Allen Taylor, director of the Laboratory for Nutrition and Vision Research at Tufts University in Boston, said the study was strong because patients were assigned at random and followed for a long time. But because the findings were teased out of a larger experiment for heart disease, there wasn't strict categorization of the type and severity of the eye disease, said Taylor, who does similar research but was not involved in the new study.
Among women taking the B vitamins there were 55 cases of AMD. In the placebo group, there were 82 cases. More serious cases, causing significant vision loss, totaled 26 in women taking B vitamins and 44 in those taking dummy pills.
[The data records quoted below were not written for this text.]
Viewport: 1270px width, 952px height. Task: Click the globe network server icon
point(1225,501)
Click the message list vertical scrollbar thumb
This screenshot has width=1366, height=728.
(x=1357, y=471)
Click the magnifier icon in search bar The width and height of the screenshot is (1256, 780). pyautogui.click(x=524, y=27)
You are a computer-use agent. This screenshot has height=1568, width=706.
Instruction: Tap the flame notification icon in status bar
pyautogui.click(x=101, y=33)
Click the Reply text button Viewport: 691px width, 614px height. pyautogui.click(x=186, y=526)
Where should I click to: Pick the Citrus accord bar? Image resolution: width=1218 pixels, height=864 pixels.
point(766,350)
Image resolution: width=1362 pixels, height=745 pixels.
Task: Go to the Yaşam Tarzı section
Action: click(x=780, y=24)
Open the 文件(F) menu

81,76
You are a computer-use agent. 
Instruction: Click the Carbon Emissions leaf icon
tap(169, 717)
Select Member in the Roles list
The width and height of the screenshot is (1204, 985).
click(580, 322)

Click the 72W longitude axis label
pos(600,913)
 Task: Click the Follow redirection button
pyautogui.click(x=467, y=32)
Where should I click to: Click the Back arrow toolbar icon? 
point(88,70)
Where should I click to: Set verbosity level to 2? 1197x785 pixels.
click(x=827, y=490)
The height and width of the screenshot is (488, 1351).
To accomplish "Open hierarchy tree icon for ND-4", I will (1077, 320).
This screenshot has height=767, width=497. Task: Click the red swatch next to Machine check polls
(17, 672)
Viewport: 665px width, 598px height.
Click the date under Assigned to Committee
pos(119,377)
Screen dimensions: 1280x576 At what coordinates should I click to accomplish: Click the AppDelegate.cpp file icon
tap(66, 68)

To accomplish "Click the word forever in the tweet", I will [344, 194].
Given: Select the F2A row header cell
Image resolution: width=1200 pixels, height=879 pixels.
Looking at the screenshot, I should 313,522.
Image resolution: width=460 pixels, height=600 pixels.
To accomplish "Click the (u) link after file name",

There were too few cases of the most advanced AMD to make claims about vitamins' potential benefits, Christen said.
B vitamins lower homocysteine, a blood substance once thought to raise heart disease risk, but the nutrients weren't helpful for that in the larger study on cardiovascular disease.
The eye's small blood vessels may respond better to B vitamins' effect on homocysteine than the body's large vessels, Christen said.
It's too soon to recommend B vitamins to people who want to prevent age-related vision loss, he said. But people who already have the disease should talk to their doctors about over-the-counter eye-protecting supplements, including vitamins C and E and zinc, which prior studies have shown slow the disease.
Christen and others recommended food sources of B vitamins and folic acid such as meat, poultry, fortified cereals, beans, nuts, leafy vegetables, spinach and peas.
The study was funded by the National Institutes of Health. Vitamins and placebos were provided by chemical maker BASF Corp., which did not participate in the study otherwise. Some of the researchers reported past funding from pharmaceutical and nutritional supplement makers.